• **Exercise objective**
Replicate the data exactly, every line included.

• **Data**
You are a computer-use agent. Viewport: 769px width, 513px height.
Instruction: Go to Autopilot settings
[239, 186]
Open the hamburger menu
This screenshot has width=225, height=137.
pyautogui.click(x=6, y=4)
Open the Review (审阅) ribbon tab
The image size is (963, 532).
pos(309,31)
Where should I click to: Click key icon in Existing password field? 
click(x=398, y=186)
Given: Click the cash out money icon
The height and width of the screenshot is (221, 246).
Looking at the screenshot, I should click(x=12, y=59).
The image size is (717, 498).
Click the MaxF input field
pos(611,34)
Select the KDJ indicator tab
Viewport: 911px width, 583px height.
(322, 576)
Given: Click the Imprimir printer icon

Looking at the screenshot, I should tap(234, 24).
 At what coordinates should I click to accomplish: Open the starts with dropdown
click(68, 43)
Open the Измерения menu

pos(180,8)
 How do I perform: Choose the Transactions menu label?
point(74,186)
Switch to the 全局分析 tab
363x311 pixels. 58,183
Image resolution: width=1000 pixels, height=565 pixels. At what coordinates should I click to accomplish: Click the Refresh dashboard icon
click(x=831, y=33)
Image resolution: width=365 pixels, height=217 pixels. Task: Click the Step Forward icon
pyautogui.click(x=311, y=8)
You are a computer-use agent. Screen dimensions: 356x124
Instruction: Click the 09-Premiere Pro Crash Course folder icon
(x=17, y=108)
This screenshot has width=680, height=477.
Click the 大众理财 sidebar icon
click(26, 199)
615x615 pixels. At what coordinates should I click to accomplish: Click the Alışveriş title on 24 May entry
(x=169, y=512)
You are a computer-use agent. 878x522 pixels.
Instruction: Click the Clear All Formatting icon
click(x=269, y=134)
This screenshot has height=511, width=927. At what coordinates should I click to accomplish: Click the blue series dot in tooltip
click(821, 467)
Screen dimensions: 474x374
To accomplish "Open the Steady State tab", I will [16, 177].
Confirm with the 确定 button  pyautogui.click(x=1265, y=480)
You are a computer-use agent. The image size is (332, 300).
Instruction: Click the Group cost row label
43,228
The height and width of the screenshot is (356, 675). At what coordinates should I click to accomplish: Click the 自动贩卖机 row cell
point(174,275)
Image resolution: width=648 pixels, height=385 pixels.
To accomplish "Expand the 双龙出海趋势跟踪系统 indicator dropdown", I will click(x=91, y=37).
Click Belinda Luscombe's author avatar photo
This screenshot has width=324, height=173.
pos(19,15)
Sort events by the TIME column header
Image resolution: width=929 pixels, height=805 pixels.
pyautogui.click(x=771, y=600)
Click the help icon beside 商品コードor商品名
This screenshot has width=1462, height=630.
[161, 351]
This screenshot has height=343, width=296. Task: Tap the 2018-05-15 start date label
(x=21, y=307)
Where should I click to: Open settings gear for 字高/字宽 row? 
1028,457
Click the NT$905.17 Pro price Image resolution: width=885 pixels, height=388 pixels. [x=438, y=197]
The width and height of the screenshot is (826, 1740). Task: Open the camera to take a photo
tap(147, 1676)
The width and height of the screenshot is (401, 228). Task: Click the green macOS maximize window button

• **Reply**
You are a computer-use agent. Viewport: 769px width, 513px height.
Instruction: Go to Autopilot settings
[239, 186]
Open the hamburger menu
This screenshot has width=225, height=137.
pyautogui.click(x=6, y=4)
Open the Review (审阅) ribbon tab
The image size is (963, 532).
pos(309,31)
Where should I click to: Click key icon in Existing password field? 
click(x=398, y=186)
Given: Click the cash out money icon
The height and width of the screenshot is (221, 246).
Looking at the screenshot, I should click(x=12, y=59).
The image size is (717, 498).
Click the MaxF input field
pos(611,34)
Select the KDJ indicator tab
Viewport: 911px width, 583px height.
(322, 576)
Given: Click the Imprimir printer icon

Looking at the screenshot, I should tap(234, 24).
 At what coordinates should I click to accomplish: Open the starts with dropdown
click(68, 43)
Open the Измерения menu

pos(180,8)
 How do I perform: Choose the Transactions menu label?
point(74,186)
Switch to the 全局分析 tab
363x311 pixels. 58,183
Image resolution: width=1000 pixels, height=565 pixels. At what coordinates should I click to accomplish: Click the Refresh dashboard icon
click(x=831, y=33)
Image resolution: width=365 pixels, height=217 pixels. Task: Click the Step Forward icon
pyautogui.click(x=311, y=8)
You are a computer-use agent. Screen dimensions: 356x124
Instruction: Click the 09-Premiere Pro Crash Course folder icon
(x=17, y=108)
This screenshot has width=680, height=477.
Click the 大众理财 sidebar icon
click(26, 199)
615x615 pixels. At what coordinates should I click to accomplish: Click the Alışveriş title on 24 May entry
(x=169, y=512)
You are a computer-use agent. 878x522 pixels.
Instruction: Click the Clear All Formatting icon
click(x=269, y=134)
This screenshot has height=511, width=927. At what coordinates should I click to accomplish: Click the blue series dot in tooltip
click(821, 467)
Screen dimensions: 474x374
To accomplish "Open the Steady State tab", I will [16, 177].
Confirm with the 确定 button  pyautogui.click(x=1265, y=480)
You are a computer-use agent. The image size is (332, 300).
Instruction: Click the Group cost row label
43,228
The height and width of the screenshot is (356, 675). At what coordinates should I click to accomplish: Click the 自动贩卖机 row cell
point(174,275)
Image resolution: width=648 pixels, height=385 pixels.
To accomplish "Expand the 双龙出海趋势跟踪系统 indicator dropdown", I will click(x=91, y=37).
Click Belinda Luscombe's author avatar photo
This screenshot has width=324, height=173.
pos(19,15)
Sort events by the TIME column header
Image resolution: width=929 pixels, height=805 pixels.
pyautogui.click(x=771, y=600)
Click the help icon beside 商品コードor商品名
This screenshot has width=1462, height=630.
[161, 351]
This screenshot has height=343, width=296. Task: Tap the 2018-05-15 start date label
(x=21, y=307)
Where should I click to: Open settings gear for 字高/字宽 row? 
1028,457
Click the NT$905.17 Pro price Image resolution: width=885 pixels, height=388 pixels. [x=438, y=197]
The width and height of the screenshot is (826, 1740). Task: Open the camera to take a photo
tap(147, 1676)
The width and height of the screenshot is (401, 228). Task: Click the green macOS maximize window button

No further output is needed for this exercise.